Task instructions:
Reproduce the entries beneath exactly, without their images.
━━━━
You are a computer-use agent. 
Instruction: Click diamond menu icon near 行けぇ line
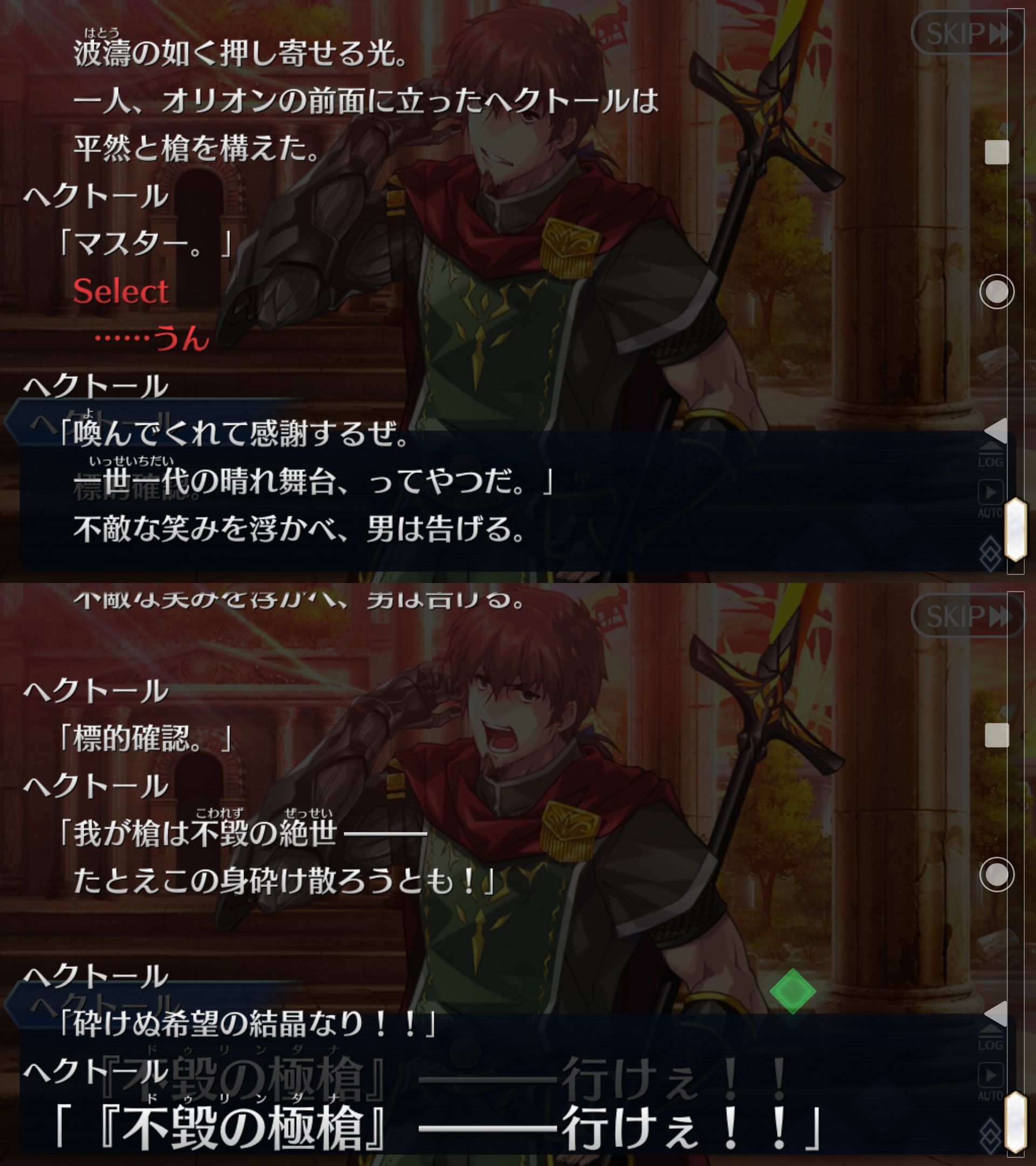[990, 1136]
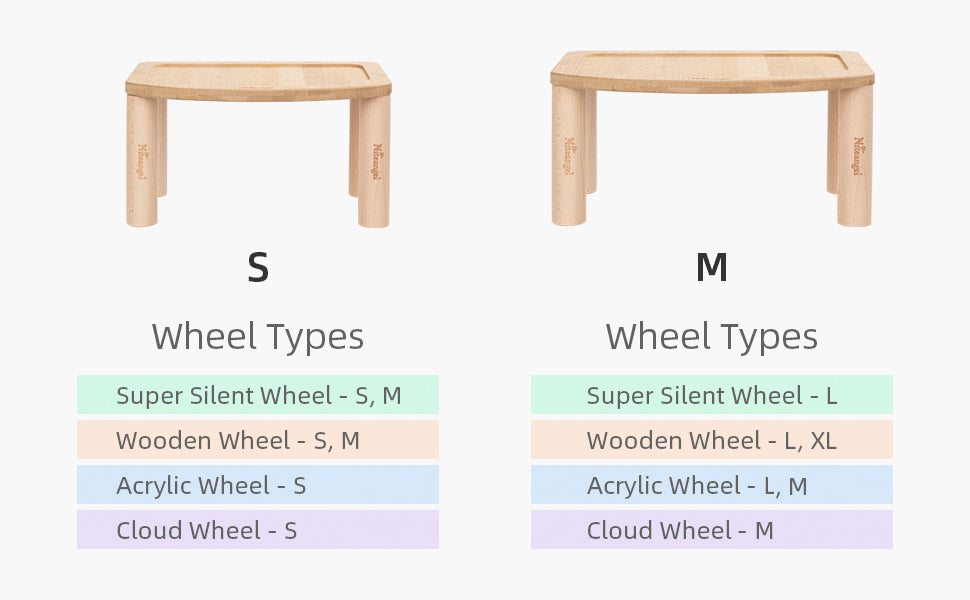Select the Super Silent Wheel - L row
This screenshot has width=970, height=600.
point(711,395)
━━━━
Your solution:
You are a computer-use agent. 
Instruction: Click diamond menu icon near 行けぇ line
[990, 1136]
Select the Super Silent Wheel - L row
This screenshot has width=970, height=600.
point(711,395)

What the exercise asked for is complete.